Collaborators funded by Extendicare Foundation to research links between depression, Alzheimer’s
Oct. 21, 2013 College News - Depression, which is the leading cause of disability worldwide, is also known to double a person’s risk for developing Alzheimer’s disease, but physicians and scientists do not currently know which individuals with depression are more likely to progress to Alzheimer’s. A Medical College of Wisconsin researcher has earned a $150,000 grant from the Extendicare Foundation that will join multiple organizations in collaboration to study the impact of depression and family history on brain structure and function.

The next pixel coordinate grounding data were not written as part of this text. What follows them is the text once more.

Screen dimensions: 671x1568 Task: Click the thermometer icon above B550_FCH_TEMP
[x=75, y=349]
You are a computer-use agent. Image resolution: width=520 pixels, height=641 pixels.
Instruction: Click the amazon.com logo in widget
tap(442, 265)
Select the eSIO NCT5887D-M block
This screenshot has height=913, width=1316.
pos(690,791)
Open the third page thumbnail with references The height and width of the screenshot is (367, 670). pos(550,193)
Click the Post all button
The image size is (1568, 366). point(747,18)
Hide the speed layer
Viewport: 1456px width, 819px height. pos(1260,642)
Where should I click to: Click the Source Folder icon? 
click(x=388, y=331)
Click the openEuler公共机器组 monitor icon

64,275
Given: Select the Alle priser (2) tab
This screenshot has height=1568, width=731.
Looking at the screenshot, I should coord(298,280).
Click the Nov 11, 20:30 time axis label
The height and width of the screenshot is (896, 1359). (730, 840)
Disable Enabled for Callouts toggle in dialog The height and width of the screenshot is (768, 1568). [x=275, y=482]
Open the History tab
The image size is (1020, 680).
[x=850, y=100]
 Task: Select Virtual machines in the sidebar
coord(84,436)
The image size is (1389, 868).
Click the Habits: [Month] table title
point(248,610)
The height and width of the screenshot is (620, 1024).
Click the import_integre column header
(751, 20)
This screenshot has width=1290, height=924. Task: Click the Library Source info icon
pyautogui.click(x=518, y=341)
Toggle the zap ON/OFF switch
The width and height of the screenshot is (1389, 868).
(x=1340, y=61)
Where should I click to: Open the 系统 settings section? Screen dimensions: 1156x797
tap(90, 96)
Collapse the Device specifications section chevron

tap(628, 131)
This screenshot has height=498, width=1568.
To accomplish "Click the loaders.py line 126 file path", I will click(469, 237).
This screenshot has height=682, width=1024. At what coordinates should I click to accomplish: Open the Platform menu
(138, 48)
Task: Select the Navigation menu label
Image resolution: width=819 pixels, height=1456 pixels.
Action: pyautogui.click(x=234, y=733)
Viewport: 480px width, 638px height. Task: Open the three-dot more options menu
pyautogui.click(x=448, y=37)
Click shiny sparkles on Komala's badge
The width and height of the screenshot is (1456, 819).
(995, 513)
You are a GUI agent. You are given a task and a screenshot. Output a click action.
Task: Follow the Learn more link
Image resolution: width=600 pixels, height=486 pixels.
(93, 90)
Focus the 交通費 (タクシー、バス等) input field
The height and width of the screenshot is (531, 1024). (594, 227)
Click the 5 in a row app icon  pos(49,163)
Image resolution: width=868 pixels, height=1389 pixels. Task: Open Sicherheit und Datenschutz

“We want to find ways to identify individuals with depression who are at risk for Alzheimer’s disease,” said study leader Joseph Goveas, MD, Associate Professor of Psychiatry and Behavioral Medicine and Institute for Health and Society at MCW. “If someone presents to the clinic with depression, who are we most worried about developing Alzheimer’s disease in the future? A doctor may tell you that you are at increased risk for heart disease because of family history, cholesterol levels, blood pressure, etc. We do not have a similar analogy in Alzheimer’s disease. We don’t know who among the depressed is at increased risk.”
The brains of patients with Alzheimer’s disease bear hallmarks defining the disease, and they can be visible to advanced scanning technology several years before clinical symptoms appear. Brain volume can be an indicator of disease. If there is a reduction in gray matter in regions of the brain including the hippocampus, the posterior cingulate cortex or parts of the frontal lobe, it suggests atrophy or brain cell death in those areas.
Using various techniques, including resting state functional connectivity MRI and diffusion tensor imaging, Dr. Goveas and his team will examine these areas of the brain in middle-age adults who have symptoms of depression or a family history of late-onset Alzheimer’s disease (developing after about 60 years of age). The study seeks to determine if the presence of depression affects the brain’s gray matter volume, structure or its function, which may provide answers as to which patients are predisposed to developing Alzheimer’s disease later in life.
The project is also notable for the way it optimizes resources through partnership among multiple MCW departments and state-wide institutions, which will result in greater impact for fewer dollars. The study will incorporate data from suitable participants enrolled in the Wisconsin Registry for Alzheimer’s Prevention, a nationally supported study managed by the Wisconsin Alzheimer’s Institute (WAI), an independent center within the University of Wisconsin School of Medicine and Public Health. The WAI also works in collaboration with the federally funded Wisconsin Alzheimer’s Disease Research Center at UW.
At MCW, Dr. Goveas is also rallying the resources of the Clinical and Translational Science Institute (CTSI) of Southeast Wisconsin, the Center for Imaging Research and the departments of Psychiatry and Behavioral Medicine, Neurology and Biophysics.
“This project is a sterling example of collaboration, marshaling diverse resources to achieve a common research goal,” said MCW President and CEO John R. Raymond, Sr. MD. “This approach, combined with generous philanthropic support from the Extendicare Foundation, should lead to a better understanding of the factors contributing to the onset of Alzheimer’s disease.”
Funding of this research is a direct reflection of the Extendicare Foundation’s mission, which includes improving the quality of life for residents of nursing homes and assisted living centers.
“Dr. Goveas’ study will evaluate the effect of depression and depressive symptoms on areas of the brain known to be affected in Alzheimer’s disease,” said LaRae Nelson, President of the Extendicare Foundation. “By studying middle-aged asymptomatic persons, the study will provide important information about the role that depression plays in the pathogenesis of Alzheimer’s disease.”
Based in Milwaukee, the Extendicare Foundation is a national nonprofit organization supported solely by the employees of Extendicare Health Services, Inc.